Basic Security in Microsoft 365

Microsoft 365 is a very secure environment when used properly. This means following practices that will minimize the chances of unauthorized access. Administrators should pay attention to all of the following points and periodically review how well the accounts and settings follow them. Here is how to establish basic security in Microsoft 365.

Use Multi-Factor Authentication

Enabling basic security in Microsoft 365 starts at the login screen. Requiring users to confirm themselves in two ways makes accounts far more secure. This is called two-factor authentication (2FA) or multi-factor authentication (MFA). It’s easier than people think to steal or guess passwords. Using an SMS message or a mobile application to confirm the user’s identity forces impersonators to get past two or more barriers.

MFA is especially important for administrators and other high-privilege accounts. Whether it should be required for all accounts depends on the level of security your organization needs and the nature of the workforce.

Mobile apps provide better security than SMS confirmation. Indeed, criminals can trick mobile providers into creating duplicate SIMs for them, giving them access to a user’s phone number.

Get Rid of Legacy Authentication

Microsoft 365 and Active Directory allow multiple authentication protocols.

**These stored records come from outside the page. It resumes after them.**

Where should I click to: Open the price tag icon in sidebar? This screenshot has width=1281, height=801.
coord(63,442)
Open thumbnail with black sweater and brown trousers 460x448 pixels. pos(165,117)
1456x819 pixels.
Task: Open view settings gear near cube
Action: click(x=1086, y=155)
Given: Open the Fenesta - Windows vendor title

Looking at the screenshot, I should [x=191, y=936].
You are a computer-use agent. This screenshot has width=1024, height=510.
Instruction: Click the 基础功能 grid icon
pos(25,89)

Some of the older ones don’t support MFA, and Microsoft calls them legacy authentication protocols. The latest security defaults disable legacy authentication, and you should verify that it’s disabled for your organization.

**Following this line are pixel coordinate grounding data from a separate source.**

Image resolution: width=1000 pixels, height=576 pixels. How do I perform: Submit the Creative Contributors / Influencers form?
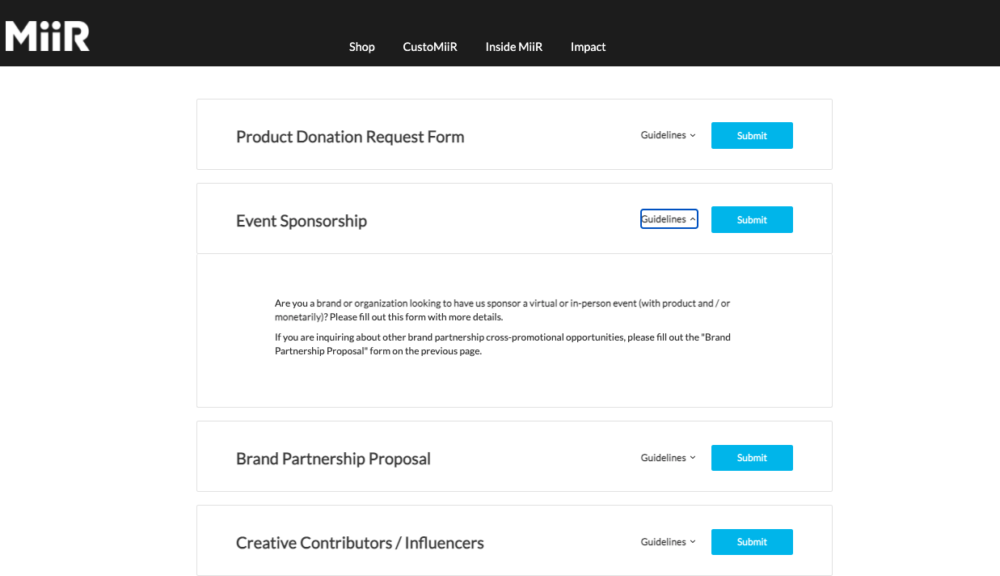click(752, 542)
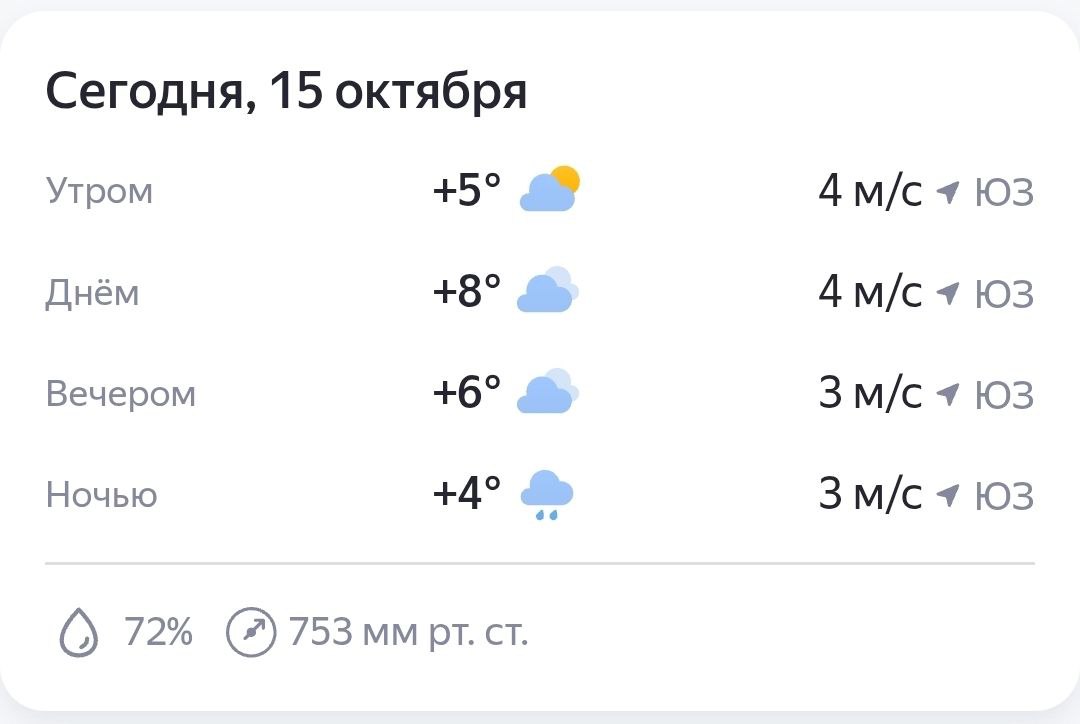
Task: Click the 753 мм рт. ст. pressure value
Action: (x=408, y=633)
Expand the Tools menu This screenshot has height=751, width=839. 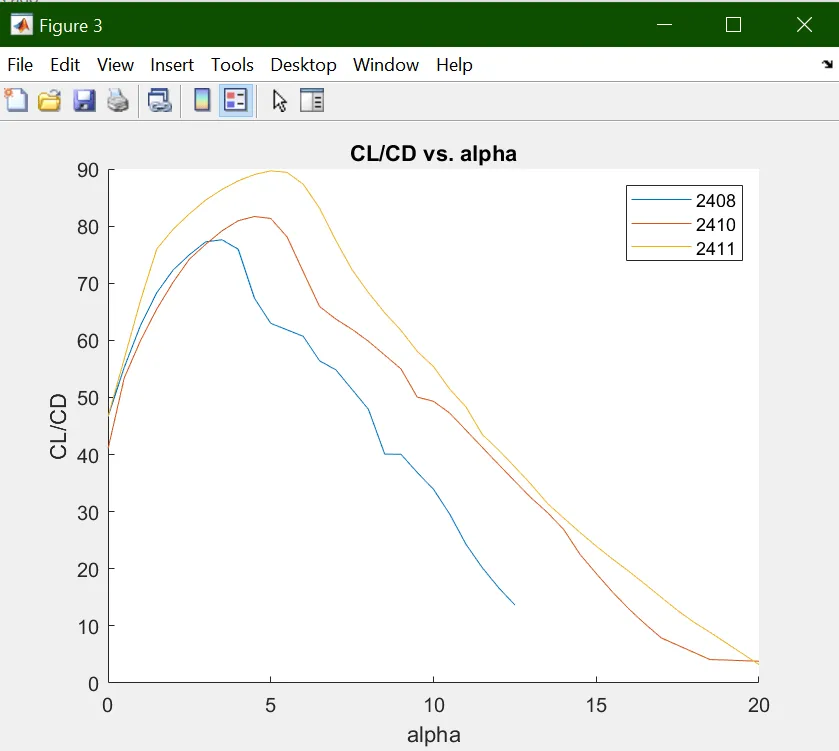232,65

The only reason to have it is an old application that doesn’t support modern authentication. You should upgrade or replace any such application on general principles. In addition to not supporting multi-factor authentication, the older protocols are more vulnerable to various attacks.

These old protocols include basic authentication for email (POP3 and IMAP). Outlook and other mail clients should be set to use modern authentication.

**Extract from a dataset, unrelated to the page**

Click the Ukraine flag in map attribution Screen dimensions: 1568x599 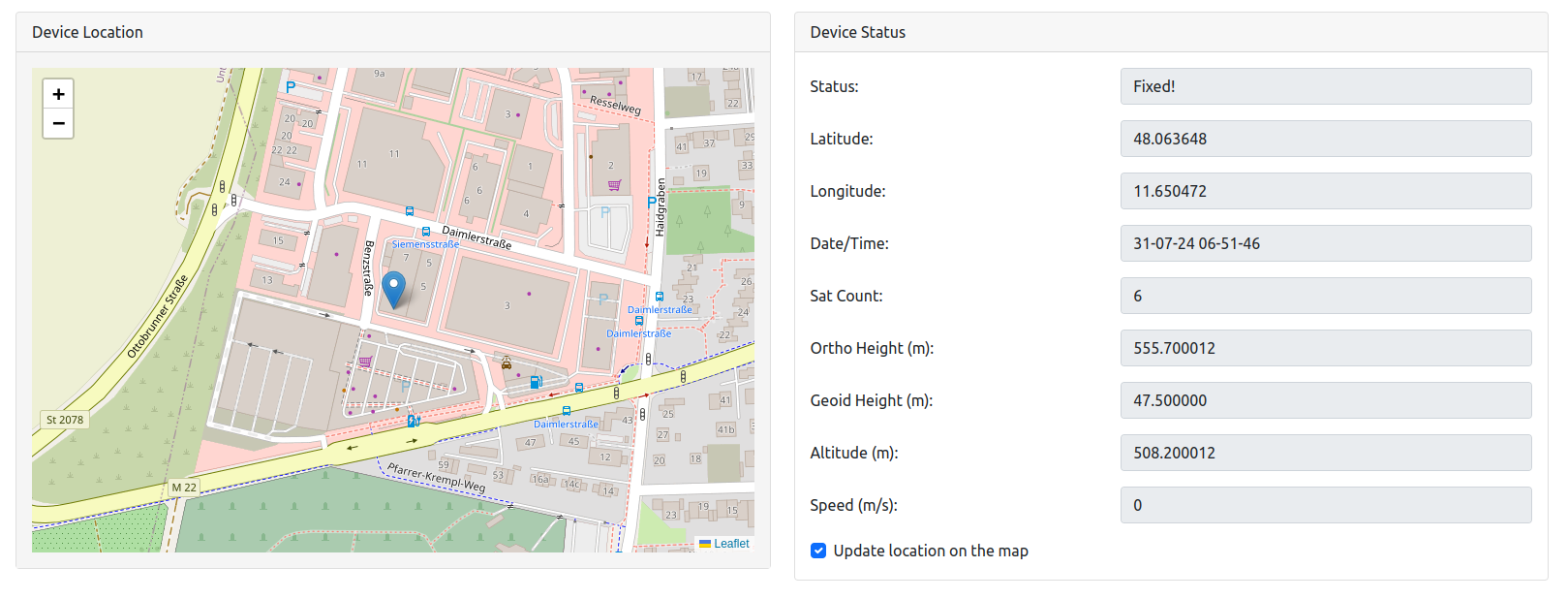[x=705, y=544]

Keep Passwords Secure With Microsoft 365 Accounts

Creating good passwords is hard. Some people create very weak ones, like “password” or “12345678.” A good password policy will keep the chances of password theft low. Active Directory lets you set password policies that it will enforce.

First, here’s one thing not to do, even though you may still run into outdated recommendations. Don’t make passwords expire periodically and force users to change them. That does nothing to improve security, and it encourages people to create simpler passwords or write them down. Train users to create difficult passwords and protect them carefully.

Set a minimum password length of at least 10 characters. Longer passwords are much harder to guess. Enable the “complexity requirements” setting, which requires passwords to have a mix of upper and lower case, numbers, and symbols.

Enable the “banned password list” to disallow the most obvious passwords. The complexity requirement setting will lock out most of them, but having another layer of protection doesn’t hurt. It’s possible to customize the list, excluding passwords such as your company’s name and street address.

“Smart” Applications With Microsoft 365 Accounts

The Active Directory “smart lockout” feature will help to frustrate password guessers. If someone makes 10 bad attempts in a row to access an account, the account gets locked out for one minute. If the bad guesses keep coming, the lockouts get longer.

The “smart” part is that it treats logins from familiar locations differently from unusual locations. Also, it doesn’t count repeated attempts to use the same password. (Everyone has tried entering the same password over and over, only to realize later that they were using the wrong one.) These features reduce the chances of locking out legitimate users.

Active Directory has smart lockout enabled by default. Its settings let you configure it for the level of security you need. You can increase or decrease the number of attempts allowed. Ten is a pretty generous number of attempts, so you should decrease it if anything.

Be Careful With External Sharing

Careless document sharing leaks information. By default, SharePoint allows anyone with a link to a document to view it. A mistake in distributing the link could let unauthorized parties see your organization’s confidential information. Further, a more restrictive access level means it’s harder to make those mistakes.

The “new and existing guests” or “existing guests” settings let only designated visitors have access to shared documents. Additionally, the most secure is the “only people in your organization” setting, which turns off all external sharing.

You can put restrictions on who can share documents externally. People sharing documents can control internal sharing as well, giving only specific people access or letting anyone in the organization see the document.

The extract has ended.